[Items listed in a dataset]
+++++

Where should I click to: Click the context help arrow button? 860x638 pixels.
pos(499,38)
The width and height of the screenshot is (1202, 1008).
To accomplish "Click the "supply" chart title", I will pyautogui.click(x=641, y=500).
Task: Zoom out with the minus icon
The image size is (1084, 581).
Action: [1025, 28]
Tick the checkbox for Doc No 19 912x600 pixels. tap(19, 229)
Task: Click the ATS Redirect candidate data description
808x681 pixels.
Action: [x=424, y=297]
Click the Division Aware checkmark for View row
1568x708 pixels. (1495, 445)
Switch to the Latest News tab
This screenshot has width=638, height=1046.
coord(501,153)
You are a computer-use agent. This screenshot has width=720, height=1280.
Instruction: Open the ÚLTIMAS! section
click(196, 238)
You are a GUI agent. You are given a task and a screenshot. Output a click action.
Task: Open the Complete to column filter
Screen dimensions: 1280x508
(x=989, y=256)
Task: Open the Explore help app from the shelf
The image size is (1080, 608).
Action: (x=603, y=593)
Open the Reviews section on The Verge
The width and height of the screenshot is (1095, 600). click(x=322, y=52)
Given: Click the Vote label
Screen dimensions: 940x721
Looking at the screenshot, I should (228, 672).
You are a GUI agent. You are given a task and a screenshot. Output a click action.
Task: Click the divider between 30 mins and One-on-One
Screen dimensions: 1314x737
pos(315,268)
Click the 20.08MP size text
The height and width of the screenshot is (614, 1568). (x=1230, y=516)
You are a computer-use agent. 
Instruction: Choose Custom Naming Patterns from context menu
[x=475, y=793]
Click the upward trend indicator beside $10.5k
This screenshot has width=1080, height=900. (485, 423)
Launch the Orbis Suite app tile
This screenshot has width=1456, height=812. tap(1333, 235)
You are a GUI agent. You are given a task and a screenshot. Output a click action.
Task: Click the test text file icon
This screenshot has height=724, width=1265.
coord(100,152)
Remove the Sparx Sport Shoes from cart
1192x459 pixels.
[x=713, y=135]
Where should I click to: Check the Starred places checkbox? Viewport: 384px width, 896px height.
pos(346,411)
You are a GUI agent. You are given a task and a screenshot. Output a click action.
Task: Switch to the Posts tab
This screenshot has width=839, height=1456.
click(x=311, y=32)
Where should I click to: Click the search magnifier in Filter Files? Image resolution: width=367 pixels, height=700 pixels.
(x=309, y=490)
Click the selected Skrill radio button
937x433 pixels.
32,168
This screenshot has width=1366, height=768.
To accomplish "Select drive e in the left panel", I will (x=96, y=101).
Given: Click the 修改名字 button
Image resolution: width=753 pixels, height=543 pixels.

+++++

BRIEF » Copy exactly, and only, the lines from the line that contains "This screenshot has width=839, height=1456." through the end of the data above.

OUTPUT FOR THIS EXERCISE »
This screenshot has width=839, height=1456.
click(x=311, y=32)
Where should I click to: Click the search magnifier in Filter Files? Image resolution: width=367 pixels, height=700 pixels.
(x=309, y=490)
Click the selected Skrill radio button
937x433 pixels.
32,168
This screenshot has width=1366, height=768.
To accomplish "Select drive e in the left panel", I will (x=96, y=101).
Given: Click the 修改名字 button
Image resolution: width=753 pixels, height=543 pixels.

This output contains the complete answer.